Investors are bracing for a long and volatile day. Yesterday, stocks closed down with the S&P 500 falling 0.3% to 5,712.69. Meanwhile, the 10-year fell 10bps, closing at 4.29%. This morning, equity futures are in the green, while the 10-year is up 3bps at 4.32% as of 7:40 a.m. ET.
On the economic front, just hours after the polls close and the country is digesting the outcome of the election, the Fed begins its two-day policy meeting. Following an outsized 50bp cut in September, the Fed is widely expected to continue along a path to easier money policy albeit at a reduced pace with a more tempered pace of 25bps this week.

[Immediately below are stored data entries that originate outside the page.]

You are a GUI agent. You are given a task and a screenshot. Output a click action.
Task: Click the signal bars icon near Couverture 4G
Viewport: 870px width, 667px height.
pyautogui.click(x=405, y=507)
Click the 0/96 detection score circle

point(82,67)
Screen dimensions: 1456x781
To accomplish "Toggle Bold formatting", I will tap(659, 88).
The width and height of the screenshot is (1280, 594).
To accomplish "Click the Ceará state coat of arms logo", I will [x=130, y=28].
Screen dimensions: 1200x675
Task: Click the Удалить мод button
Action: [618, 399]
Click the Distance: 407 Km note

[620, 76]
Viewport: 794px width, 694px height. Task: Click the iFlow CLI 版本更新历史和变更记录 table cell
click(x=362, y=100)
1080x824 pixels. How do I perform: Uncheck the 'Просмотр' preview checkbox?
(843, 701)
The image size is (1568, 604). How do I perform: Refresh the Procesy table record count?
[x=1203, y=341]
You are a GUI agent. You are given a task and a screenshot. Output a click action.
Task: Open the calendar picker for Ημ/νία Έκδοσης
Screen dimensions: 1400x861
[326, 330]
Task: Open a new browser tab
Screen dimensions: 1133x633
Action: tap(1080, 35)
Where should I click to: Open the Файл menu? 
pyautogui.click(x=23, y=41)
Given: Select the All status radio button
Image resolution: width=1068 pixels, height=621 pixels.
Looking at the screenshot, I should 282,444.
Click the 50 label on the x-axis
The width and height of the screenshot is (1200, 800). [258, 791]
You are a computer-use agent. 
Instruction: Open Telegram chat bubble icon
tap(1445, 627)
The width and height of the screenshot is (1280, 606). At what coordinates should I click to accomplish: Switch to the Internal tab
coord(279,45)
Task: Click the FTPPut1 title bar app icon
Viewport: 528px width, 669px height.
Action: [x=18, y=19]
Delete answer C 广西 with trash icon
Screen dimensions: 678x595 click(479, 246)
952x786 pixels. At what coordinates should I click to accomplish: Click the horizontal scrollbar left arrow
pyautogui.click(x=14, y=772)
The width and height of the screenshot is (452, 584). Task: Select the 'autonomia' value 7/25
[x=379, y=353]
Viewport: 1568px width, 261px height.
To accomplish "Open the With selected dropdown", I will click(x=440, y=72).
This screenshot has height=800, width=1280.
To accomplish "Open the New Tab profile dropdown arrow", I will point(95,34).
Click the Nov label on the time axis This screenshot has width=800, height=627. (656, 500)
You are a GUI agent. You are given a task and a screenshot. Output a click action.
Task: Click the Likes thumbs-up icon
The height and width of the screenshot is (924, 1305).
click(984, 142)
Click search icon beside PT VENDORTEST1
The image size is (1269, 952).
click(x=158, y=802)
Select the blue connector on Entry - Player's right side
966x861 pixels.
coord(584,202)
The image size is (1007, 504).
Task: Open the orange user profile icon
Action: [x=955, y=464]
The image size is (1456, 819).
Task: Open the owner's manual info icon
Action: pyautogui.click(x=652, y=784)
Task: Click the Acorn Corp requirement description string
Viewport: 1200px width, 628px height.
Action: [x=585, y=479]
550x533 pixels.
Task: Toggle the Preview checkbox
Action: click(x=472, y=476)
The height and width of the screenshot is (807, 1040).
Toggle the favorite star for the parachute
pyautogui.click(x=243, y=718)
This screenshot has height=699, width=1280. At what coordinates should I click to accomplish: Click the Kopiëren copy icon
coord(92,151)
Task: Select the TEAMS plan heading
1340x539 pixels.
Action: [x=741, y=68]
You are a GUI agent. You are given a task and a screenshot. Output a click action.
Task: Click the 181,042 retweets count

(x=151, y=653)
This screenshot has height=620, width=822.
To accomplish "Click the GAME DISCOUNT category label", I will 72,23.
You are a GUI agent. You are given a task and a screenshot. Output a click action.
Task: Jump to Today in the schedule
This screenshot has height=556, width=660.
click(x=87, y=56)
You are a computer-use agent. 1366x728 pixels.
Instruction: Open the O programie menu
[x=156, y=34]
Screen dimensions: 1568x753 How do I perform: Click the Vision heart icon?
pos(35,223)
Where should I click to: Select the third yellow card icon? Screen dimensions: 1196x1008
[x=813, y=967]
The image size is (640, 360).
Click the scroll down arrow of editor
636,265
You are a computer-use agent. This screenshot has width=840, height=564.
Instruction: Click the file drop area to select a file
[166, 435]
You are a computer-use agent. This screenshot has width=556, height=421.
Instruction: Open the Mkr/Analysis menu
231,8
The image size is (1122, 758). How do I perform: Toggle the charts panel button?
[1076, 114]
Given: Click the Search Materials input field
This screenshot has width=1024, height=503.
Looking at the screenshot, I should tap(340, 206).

The September dot plot indicated the majority of officials see an additional 50bps in cuts this year and 100bps more next year, although nearly as many indicated a reduced forecast of just 25bps or no further cuts in the current year. With no updated release at the November meeting, market participants will be parsing through the statement and listening closely to the press conference for any indications as to what Fed officials are forecasting for the final policy meeting of the year and looking out further to 2025.
Aside from the Fed, yesterday, factory orders fell 0.5% in September, as expected and following a 0.8% decline the month prior. Excluding transportation, however, factory orders rose 0.1% at the end of the third quarter, the largest monthly gain since July.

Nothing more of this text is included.